### Task to carry out
Scan the entries for the word "tool" and return every line that has it.

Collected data
+++++

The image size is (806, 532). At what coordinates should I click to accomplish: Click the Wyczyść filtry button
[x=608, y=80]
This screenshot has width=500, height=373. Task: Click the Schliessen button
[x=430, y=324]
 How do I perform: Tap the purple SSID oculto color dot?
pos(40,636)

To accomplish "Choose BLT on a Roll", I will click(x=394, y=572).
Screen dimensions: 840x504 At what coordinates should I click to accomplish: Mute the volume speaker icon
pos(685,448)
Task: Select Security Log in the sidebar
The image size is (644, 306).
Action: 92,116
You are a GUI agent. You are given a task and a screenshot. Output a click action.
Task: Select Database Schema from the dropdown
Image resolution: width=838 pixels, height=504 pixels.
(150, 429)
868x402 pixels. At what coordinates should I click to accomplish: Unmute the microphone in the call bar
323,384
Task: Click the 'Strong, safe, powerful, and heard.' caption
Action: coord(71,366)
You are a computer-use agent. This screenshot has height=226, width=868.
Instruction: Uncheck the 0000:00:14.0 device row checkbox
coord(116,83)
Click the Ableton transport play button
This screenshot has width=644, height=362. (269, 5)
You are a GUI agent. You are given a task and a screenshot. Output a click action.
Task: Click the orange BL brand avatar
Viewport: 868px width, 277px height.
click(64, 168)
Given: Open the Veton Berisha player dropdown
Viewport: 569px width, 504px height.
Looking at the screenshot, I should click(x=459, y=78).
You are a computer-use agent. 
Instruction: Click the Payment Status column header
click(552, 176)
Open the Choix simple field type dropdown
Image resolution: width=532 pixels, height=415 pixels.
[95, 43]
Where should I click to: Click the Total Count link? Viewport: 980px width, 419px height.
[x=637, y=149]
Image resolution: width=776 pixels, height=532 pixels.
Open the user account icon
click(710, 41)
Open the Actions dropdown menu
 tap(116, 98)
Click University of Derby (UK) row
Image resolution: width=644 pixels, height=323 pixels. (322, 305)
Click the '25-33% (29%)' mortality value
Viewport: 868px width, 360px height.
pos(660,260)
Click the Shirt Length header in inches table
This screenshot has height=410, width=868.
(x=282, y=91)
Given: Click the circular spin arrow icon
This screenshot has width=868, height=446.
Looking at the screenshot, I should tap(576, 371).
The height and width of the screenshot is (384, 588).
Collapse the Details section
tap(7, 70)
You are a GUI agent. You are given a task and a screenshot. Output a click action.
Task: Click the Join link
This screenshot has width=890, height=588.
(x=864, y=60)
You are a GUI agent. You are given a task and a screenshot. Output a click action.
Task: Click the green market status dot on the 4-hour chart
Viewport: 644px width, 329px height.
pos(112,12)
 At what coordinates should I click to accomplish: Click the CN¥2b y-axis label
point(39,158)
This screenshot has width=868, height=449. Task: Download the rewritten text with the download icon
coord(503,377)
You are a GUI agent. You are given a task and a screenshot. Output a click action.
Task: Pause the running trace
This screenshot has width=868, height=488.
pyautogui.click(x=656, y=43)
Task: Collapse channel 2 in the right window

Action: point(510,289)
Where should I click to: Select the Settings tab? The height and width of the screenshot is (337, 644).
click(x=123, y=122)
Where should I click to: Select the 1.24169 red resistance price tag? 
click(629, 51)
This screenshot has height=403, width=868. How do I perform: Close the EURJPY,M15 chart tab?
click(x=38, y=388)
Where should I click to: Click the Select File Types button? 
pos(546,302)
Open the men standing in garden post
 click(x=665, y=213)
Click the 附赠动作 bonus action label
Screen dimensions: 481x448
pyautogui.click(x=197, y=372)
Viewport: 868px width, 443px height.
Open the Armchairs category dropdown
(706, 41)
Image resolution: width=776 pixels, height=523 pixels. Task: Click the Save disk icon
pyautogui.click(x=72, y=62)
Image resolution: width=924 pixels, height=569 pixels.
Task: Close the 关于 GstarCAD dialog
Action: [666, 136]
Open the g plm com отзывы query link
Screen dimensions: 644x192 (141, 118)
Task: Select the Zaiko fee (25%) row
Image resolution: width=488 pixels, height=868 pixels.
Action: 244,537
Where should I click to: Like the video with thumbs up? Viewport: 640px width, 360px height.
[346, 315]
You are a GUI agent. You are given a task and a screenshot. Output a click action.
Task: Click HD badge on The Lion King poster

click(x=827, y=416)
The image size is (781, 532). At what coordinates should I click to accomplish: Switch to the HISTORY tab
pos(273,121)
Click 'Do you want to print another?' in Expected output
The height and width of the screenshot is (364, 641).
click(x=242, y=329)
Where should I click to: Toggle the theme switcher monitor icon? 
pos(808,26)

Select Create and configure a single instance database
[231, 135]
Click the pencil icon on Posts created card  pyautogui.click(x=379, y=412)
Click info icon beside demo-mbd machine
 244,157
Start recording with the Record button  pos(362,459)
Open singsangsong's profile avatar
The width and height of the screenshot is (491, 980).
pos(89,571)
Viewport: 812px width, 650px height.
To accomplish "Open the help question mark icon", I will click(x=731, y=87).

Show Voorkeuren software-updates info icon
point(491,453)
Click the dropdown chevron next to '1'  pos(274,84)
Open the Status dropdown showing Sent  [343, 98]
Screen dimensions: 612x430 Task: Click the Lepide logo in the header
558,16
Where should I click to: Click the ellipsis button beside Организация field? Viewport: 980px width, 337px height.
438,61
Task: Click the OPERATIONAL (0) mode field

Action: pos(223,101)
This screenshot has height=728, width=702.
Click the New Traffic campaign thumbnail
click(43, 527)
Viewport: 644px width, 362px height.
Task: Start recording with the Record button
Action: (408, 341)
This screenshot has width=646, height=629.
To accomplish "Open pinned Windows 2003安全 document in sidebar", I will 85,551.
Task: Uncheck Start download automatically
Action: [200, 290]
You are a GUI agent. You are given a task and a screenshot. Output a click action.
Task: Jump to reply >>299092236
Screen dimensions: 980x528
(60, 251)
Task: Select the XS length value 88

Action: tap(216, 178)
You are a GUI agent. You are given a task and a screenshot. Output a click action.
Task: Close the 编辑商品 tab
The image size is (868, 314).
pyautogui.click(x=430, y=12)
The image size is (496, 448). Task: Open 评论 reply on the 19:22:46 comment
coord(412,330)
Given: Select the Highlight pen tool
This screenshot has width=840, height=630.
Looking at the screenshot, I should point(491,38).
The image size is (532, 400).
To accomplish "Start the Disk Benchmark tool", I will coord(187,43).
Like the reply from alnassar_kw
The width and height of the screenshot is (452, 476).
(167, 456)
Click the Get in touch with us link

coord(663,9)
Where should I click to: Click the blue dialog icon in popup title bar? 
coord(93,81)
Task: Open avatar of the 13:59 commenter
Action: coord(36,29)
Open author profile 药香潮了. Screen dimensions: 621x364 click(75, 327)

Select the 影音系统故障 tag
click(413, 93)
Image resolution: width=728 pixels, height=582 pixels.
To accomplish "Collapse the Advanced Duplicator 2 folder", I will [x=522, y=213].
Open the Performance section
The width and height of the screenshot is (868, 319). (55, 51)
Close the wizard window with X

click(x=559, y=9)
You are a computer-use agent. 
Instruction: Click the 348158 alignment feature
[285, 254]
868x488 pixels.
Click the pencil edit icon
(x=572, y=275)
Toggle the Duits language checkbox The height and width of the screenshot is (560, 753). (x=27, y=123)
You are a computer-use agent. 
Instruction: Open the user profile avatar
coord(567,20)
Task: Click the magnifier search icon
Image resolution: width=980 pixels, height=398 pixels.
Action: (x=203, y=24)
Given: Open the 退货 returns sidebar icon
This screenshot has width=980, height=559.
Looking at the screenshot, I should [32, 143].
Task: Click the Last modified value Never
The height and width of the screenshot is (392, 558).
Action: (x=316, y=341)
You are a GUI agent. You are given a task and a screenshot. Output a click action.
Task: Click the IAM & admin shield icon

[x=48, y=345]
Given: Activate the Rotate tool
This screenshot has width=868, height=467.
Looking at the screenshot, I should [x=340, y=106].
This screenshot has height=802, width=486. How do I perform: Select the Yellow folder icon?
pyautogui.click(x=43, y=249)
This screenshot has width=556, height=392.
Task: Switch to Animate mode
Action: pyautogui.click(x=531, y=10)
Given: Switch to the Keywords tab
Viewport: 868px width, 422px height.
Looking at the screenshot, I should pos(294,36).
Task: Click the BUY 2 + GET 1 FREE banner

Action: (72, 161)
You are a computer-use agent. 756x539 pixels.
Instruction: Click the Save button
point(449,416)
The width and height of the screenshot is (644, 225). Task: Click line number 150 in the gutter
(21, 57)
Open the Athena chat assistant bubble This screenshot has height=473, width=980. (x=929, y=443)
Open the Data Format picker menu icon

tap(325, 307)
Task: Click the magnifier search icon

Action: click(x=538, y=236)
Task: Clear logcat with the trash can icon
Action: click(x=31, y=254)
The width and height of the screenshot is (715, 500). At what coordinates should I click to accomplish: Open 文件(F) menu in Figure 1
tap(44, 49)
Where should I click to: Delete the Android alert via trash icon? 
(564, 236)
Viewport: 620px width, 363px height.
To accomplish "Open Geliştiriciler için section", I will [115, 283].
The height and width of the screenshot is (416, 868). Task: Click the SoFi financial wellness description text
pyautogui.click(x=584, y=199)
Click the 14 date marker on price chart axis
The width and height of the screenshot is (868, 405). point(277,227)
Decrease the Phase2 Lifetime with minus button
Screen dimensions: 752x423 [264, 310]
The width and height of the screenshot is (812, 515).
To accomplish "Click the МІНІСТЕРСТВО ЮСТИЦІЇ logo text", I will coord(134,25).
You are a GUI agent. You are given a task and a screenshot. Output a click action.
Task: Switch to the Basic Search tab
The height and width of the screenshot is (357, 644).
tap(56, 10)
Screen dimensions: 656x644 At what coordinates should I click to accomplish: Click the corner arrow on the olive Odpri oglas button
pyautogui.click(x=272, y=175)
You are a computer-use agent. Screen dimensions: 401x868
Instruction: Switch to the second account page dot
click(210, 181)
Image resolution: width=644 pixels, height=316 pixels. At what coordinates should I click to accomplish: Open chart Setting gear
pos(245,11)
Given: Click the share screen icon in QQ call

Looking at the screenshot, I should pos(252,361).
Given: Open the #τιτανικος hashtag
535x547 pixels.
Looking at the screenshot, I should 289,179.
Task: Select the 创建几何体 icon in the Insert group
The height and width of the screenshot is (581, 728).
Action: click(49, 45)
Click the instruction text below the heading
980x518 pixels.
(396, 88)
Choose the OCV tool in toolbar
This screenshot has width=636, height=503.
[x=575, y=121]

+++++

### Your solution
Given: Select the Highlight pen tool
To accomplish "Start the Disk Benchmark tool", I will coord(187,43).
Given: Activate the Rotate tool
Choose the OCV tool in toolbar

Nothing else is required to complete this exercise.